1

I am using jquery.sheet plugin which accepts JSON. The JSON format is:

[
    { //repeats
        metadata: {
            columns: Column_Count,
            rows: Row_Count,
            title: ''
        },
        data: {
            r{Row_Index}: { //repeats
                c{Column_Index}: { //repeats
                    value: '',
                    style: '',
                    width: 0,
                    cl: {Classes used for styling}
                }
            }
        }
    }
]; 

A simple example may be:

[
    { 
        metadata: {
            columns: 1,
            rows: 1,
            title: 'Private Limited'
        },
        data: {
            r0: { 
                c0: { 
                    value: 'A',
                    style: '',
                    width: 0
                }
            }
        }
    }
]

I need to parse this JSON in Java? I know I can use the google's gson library to parse. But I don't know how to do this.

1
  • The bad thing is that rows and column names are not consistent, r0, r1, r2, c0, c1, c2,etc Commented May 24, 2012 at 15:21

1 Answer 1

2

Strictly speaking the sample you are referring to is not a valid JSON, e.g. it lacks "" around field ids as metadata [according to JSON defined in www.json.org][http://json.org/]

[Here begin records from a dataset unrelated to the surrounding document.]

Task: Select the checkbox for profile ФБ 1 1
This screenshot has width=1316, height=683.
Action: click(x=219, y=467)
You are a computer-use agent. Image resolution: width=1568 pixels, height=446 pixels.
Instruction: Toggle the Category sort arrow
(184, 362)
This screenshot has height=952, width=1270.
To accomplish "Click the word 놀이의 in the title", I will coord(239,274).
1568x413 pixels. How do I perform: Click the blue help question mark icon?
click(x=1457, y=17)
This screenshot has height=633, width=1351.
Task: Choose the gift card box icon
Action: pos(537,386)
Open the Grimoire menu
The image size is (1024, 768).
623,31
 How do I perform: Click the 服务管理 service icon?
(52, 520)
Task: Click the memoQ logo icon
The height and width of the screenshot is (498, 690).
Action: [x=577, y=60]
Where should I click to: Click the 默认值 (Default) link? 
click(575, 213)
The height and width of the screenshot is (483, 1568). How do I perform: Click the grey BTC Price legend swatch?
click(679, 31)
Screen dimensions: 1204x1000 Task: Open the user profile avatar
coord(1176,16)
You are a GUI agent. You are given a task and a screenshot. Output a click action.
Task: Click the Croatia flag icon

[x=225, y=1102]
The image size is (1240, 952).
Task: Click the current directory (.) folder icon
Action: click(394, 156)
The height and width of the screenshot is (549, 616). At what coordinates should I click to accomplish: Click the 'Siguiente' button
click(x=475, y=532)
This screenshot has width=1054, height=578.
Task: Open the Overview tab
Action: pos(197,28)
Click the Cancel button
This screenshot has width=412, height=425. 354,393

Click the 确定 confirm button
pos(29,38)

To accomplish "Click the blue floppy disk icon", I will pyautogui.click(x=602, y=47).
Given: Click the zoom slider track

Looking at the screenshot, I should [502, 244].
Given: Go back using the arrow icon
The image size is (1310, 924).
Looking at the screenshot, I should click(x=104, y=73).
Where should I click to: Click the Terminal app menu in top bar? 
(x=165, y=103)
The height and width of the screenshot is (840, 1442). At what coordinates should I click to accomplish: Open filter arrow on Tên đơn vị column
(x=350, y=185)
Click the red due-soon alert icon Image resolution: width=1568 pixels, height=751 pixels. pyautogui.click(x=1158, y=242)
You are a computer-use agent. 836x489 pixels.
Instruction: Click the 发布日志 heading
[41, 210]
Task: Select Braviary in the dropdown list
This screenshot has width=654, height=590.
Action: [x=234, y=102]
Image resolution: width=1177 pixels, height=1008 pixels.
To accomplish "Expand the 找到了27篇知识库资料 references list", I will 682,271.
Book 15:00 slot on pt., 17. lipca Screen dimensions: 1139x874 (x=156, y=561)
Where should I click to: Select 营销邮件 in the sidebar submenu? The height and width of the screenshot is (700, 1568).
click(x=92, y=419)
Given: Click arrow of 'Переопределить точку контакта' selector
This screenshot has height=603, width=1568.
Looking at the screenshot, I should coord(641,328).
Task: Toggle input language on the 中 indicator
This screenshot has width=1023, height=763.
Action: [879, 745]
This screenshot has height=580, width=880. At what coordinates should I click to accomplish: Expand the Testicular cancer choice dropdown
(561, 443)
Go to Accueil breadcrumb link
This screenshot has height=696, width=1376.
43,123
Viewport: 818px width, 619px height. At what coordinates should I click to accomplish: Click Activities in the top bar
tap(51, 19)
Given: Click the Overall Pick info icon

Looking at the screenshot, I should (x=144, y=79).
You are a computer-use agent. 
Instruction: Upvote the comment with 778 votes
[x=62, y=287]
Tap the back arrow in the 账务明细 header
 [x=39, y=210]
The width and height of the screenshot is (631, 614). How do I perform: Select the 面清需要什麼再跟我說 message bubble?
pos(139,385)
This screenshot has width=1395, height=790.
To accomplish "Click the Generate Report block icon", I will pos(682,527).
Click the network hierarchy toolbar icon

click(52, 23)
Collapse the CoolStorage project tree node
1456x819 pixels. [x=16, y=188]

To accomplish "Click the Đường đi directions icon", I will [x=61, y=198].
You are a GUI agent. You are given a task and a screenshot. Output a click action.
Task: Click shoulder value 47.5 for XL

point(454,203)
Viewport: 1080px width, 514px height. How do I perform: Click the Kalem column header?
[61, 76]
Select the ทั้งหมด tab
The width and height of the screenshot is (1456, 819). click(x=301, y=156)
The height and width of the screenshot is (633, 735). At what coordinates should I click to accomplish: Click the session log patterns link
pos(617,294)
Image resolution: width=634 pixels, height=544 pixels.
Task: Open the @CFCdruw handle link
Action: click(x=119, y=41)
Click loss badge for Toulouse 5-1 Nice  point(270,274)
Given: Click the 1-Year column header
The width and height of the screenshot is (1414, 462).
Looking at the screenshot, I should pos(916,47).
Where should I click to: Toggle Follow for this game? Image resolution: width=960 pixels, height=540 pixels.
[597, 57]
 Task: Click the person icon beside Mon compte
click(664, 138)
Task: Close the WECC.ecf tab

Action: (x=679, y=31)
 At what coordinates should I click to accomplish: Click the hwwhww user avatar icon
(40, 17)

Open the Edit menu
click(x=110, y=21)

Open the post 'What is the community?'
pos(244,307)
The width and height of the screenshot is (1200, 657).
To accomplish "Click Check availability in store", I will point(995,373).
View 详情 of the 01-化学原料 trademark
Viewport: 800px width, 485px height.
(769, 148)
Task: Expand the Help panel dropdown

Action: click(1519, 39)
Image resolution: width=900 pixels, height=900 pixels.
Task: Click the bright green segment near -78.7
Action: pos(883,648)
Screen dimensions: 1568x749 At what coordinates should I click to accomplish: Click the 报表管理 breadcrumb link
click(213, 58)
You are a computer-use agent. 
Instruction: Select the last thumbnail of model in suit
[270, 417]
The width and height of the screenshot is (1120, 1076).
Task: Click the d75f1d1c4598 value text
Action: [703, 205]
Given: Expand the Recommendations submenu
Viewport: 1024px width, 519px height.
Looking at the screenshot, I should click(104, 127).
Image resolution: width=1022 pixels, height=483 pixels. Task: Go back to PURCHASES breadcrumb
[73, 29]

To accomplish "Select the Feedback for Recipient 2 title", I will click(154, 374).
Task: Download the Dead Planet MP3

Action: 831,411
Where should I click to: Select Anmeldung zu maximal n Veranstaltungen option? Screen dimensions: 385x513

For this reason I would recommend that before you pass it to your Java (e.g. servlet) you should stringify this object, e.g. as shown in this answer. This way you are sure that this is a valid JSON. Later use jQuery to send it to servlet. There in your Java code you use the below code to get your json String turned into JSONArray on which you will operate further.

String json = request.getParameter(param);
JSONArray jsonArray = new JSONArray(json);

Then you can iterate over its elements as if it was any other collection.

for (int i = 0; i < jsonArray.length(); i++) {
   JSONObject jsonObject = jsonArray.getJSONObject(i);
   //work with the jsonObject
}

The JSONArray and JSONObject classes are taken from here.

The jar for the library is availalbe here.

You could use gson if you like. Though in this particular case this library is more then enough. I personally use gson if I have a bean object for a corresponding JSON String, otherwise json.org is more than enough.